* **Testo di partenza**
====

Imperialismo USA: cambio di direzione?

us statualiberta grungedi Zoltan Zigedy
zzs-blg.blogspot.it

Traduzione per Resistenze.org a cura del Centro di Cultura e Documentazione Popolare

Gli sviluppi delle ultime settimane rimuovono la nebbia che oscurava gli obiettivi di politica estera della classe dominante USA. Una serie di eventi apparentemente non correlati fanno luce sulle finalità dei responsabili politici in un’era di intensificazione delle rivalità internazionali. Più oltre, sta diventando chiaro che il Presidente Trump sta ora parametrando la politica estera al consenso della classe dirigente; il suo allontanarsi dalla linea è stato sostanzialmente posto sotto controllo.

In febbraio scrissi sulle implicazioni del cambiamento largamente ignorato dello status degli USA, da paese in cerca di energia ed importatore di petrolio, a paese esportatore netto e commerciante in tutte le risorse energetiche.

Gli USA hanno ancora una posizione significativa, ma in contrazione, nell’esportazione internazionale del carbone. Naturalmente, l’uso del carbone è sia terzo in importanza tra gli idrocarburi, sia in contrazione (la produzione del carbone ha avuto la caduta internazionale con la percentuale più alta nelle statistiche del 2016). Tuttavia, le importazioni di petrolio sono diventate essenziali per rifornire i critici bisogni di trasporto degli USA, così come la massiccia macchina militare nella metà del ventesimo secolo.

Dopo la crisi petrolifera degli anni 70, la dipendenza dalle importazioni di petrolio divenne più acuta ed anche un fattore vitale nell’impostazione della politica estera USA.

Spesso, e per buone ragioni, la sinistra è stata rapida nell’associare la sete di risorse energetiche alle provocazioni di guerra ed agli intrighi neo-coloniali.

Ma le questioni stanno rapidamente cambiando, anche se molti cercano di oscurare od ignorare la nuova realtà. Come argomentai in febbraio: Le cose hanno iniziato a cambiare nell’ultimo decennio, con la produzione domestica di petrolio USA che è raddoppiata tra il 2010 e il 2014. Negli ultimi anni, la produzione di petrolio USA ha raggiunto livelli in linea coi maggiori produttori mondiali, Arabia Saudita e Russia. Per la prima volta dopo decenni, gli USA stanno di nuovo esportando prodotti energetici estrattivi. Infatti, molti esperti credono che gli USA diventeranno un esportatore netto di energia nel prossimo decennio.

====

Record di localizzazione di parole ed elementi
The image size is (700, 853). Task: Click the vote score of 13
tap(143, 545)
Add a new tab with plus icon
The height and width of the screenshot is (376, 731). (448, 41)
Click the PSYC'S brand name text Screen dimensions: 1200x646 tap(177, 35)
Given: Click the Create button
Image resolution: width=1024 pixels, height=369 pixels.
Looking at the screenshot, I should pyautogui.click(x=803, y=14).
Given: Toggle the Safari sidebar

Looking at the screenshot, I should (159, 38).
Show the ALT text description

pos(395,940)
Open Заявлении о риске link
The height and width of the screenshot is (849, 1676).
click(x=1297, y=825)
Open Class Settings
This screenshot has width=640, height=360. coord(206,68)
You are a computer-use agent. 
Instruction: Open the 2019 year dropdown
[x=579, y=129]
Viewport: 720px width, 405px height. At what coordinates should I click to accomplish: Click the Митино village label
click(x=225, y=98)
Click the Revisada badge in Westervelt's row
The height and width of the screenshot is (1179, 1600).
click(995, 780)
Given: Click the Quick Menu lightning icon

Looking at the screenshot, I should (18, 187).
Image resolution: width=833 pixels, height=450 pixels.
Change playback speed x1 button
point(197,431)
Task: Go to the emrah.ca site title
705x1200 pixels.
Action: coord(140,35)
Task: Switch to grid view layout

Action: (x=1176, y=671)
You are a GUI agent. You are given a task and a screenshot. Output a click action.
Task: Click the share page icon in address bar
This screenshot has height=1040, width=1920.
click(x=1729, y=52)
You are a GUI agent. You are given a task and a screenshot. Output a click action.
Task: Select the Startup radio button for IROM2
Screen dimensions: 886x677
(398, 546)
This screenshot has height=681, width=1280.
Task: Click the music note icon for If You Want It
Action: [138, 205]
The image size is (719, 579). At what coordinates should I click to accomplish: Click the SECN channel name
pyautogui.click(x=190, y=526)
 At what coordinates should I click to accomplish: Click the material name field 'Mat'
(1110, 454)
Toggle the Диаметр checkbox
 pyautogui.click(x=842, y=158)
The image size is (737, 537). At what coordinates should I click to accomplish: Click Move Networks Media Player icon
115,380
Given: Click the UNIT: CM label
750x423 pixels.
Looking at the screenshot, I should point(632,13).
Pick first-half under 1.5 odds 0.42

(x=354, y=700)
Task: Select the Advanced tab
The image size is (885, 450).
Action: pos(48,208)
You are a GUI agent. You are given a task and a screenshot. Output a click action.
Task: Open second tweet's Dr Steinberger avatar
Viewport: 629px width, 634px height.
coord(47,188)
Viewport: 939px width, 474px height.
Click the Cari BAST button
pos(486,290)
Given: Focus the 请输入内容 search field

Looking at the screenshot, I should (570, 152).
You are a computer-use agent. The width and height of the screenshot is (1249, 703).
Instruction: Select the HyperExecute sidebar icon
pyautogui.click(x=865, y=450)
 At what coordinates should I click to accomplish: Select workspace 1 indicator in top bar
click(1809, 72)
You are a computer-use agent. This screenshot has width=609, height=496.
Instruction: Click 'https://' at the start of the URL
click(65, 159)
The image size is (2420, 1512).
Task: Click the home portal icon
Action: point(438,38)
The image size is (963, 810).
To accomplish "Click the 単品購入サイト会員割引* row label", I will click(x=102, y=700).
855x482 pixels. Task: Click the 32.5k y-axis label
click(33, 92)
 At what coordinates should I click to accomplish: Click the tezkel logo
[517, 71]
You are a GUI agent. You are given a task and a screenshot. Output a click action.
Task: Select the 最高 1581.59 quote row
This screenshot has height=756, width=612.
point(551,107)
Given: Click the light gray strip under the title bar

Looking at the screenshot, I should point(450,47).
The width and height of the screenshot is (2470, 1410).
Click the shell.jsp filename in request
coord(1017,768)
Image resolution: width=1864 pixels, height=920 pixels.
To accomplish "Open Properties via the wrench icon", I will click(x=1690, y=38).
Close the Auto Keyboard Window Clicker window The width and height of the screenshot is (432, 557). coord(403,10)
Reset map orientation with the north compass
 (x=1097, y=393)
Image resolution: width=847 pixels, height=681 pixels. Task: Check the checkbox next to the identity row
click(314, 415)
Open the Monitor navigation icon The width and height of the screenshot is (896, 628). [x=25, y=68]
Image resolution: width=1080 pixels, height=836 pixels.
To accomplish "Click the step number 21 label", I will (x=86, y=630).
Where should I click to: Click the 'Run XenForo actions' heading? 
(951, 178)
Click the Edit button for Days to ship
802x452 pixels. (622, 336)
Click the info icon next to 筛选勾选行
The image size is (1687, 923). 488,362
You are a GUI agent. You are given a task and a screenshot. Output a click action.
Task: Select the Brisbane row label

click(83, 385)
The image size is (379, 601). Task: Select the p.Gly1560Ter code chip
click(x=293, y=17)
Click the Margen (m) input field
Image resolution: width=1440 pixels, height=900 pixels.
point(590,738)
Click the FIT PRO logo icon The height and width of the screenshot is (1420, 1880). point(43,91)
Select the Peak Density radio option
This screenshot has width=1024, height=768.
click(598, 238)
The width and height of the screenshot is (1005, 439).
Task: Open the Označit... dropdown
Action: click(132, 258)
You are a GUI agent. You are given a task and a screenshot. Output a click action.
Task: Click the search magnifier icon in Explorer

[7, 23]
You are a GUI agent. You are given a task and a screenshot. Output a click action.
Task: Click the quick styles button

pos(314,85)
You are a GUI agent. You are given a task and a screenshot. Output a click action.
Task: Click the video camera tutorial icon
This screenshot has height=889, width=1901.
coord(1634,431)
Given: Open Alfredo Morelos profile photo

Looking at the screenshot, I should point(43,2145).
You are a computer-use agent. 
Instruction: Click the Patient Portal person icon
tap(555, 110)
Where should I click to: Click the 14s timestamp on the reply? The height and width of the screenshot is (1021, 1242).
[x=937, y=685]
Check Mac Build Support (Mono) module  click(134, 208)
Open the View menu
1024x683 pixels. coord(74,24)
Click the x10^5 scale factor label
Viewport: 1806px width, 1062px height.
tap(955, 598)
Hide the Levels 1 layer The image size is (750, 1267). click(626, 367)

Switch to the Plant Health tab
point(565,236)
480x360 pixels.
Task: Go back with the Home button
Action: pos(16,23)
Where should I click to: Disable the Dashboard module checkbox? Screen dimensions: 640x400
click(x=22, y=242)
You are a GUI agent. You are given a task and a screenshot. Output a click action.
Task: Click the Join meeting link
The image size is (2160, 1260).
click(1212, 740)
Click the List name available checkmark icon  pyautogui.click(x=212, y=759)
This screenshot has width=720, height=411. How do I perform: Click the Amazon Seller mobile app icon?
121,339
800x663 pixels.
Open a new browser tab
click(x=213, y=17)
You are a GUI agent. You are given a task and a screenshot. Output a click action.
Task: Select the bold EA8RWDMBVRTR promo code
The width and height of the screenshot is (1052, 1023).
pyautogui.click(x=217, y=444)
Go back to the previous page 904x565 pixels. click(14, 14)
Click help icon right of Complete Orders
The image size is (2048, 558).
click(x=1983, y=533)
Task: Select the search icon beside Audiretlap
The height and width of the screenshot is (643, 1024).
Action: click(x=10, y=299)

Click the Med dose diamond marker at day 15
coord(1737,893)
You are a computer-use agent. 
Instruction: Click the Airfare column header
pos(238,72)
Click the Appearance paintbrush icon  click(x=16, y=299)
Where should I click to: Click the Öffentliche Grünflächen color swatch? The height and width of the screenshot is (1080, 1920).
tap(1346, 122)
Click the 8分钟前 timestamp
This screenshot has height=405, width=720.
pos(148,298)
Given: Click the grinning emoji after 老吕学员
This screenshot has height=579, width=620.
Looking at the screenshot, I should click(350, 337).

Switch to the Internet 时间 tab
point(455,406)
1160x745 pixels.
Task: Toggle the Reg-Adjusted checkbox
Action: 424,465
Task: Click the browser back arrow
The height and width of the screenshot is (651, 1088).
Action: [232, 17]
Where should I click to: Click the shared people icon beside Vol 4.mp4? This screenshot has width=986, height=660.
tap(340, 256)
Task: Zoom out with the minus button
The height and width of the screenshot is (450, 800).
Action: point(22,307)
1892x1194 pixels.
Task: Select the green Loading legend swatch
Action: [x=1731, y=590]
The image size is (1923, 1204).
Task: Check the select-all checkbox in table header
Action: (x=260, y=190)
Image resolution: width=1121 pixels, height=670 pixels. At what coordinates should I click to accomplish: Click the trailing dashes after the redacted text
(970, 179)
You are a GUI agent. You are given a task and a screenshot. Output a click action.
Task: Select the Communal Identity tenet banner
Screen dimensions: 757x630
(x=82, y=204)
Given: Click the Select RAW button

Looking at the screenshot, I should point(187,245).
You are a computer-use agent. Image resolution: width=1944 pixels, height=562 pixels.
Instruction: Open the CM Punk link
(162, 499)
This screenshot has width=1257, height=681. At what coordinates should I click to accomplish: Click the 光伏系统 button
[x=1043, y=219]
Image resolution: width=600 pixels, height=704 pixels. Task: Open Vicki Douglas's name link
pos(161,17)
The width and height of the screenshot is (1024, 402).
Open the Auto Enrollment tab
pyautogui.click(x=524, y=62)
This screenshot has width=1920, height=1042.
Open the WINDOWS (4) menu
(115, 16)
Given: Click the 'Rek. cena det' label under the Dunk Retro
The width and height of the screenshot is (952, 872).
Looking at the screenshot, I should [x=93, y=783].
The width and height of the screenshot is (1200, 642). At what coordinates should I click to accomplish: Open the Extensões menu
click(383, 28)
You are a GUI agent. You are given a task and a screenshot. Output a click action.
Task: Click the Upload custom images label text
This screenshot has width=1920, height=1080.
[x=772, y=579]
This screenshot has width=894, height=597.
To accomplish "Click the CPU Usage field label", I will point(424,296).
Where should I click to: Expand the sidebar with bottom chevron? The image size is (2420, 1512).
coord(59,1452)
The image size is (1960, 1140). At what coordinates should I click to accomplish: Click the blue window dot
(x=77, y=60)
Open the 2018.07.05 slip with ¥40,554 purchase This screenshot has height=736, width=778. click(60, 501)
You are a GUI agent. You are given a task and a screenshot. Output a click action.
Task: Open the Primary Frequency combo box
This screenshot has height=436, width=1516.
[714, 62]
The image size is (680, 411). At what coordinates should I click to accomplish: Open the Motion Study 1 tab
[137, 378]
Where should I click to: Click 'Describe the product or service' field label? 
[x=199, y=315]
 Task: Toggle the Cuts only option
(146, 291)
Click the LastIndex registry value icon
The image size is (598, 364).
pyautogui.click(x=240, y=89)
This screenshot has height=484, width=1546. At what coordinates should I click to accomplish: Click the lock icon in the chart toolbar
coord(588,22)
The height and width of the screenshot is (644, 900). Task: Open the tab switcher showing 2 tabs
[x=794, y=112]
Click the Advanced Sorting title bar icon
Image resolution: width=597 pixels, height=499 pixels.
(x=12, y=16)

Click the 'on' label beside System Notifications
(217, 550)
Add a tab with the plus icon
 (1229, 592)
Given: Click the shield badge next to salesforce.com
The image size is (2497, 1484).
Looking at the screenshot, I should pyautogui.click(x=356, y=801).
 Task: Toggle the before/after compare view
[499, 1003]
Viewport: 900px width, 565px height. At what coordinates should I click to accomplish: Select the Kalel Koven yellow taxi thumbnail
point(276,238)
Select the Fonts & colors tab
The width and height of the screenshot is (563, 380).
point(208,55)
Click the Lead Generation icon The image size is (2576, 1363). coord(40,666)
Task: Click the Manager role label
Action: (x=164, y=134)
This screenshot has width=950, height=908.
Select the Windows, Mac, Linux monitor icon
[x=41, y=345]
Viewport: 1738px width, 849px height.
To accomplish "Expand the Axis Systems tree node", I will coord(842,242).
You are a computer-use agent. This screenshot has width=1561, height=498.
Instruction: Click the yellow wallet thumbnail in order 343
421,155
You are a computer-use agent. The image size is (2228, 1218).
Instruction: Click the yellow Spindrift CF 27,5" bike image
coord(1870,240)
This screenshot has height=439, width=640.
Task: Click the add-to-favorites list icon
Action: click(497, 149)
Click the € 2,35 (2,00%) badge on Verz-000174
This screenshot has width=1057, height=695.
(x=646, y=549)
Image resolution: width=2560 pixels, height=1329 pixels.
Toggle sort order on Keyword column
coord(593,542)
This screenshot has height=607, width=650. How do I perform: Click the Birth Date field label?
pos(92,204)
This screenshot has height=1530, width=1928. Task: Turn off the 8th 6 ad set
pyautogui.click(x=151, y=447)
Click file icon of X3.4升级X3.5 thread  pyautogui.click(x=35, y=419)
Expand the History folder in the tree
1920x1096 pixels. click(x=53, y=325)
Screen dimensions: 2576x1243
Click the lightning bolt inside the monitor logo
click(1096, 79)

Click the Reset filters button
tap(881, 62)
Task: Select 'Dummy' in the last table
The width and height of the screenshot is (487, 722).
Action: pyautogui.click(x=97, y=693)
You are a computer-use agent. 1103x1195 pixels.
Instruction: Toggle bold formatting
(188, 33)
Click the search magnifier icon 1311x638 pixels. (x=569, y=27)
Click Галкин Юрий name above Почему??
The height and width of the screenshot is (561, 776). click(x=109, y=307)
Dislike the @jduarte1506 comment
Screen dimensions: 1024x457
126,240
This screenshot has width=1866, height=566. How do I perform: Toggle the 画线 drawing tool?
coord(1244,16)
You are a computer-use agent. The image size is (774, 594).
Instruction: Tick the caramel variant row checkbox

====

* **Compito**
Estrai dall'articolo sull'imperialismo USA tutto il brano che va da "In febbraio scrissi" fino a "del ventesimo secolo.", copiandolo parola per parola.

* **Risposta all'esercizio**
In febbraio scrissi sulle implicazioni del cambiamento largamente ignorato dello status degli USA, da paese in cerca di energia ed importatore di petrolio, a paese esportatore netto e commerciante in tutte le risorse energetiche.

Gli USA hanno ancora una posizione significativa, ma in contrazione, nell’esportazione internazionale del carbone. Naturalmente, l’uso del carbone è sia terzo in importanza tra gli idrocarburi, sia in contrazione (la produzione del carbone ha avuto la caduta internazionale con la percentuale più alta nelle statistiche del 2016). Tuttavia, le importazioni di petrolio sono diventate essenziali per rifornire i critici bisogni di trasporto degli USA, così come la massiccia macchina militare nella metà del ventesimo secolo.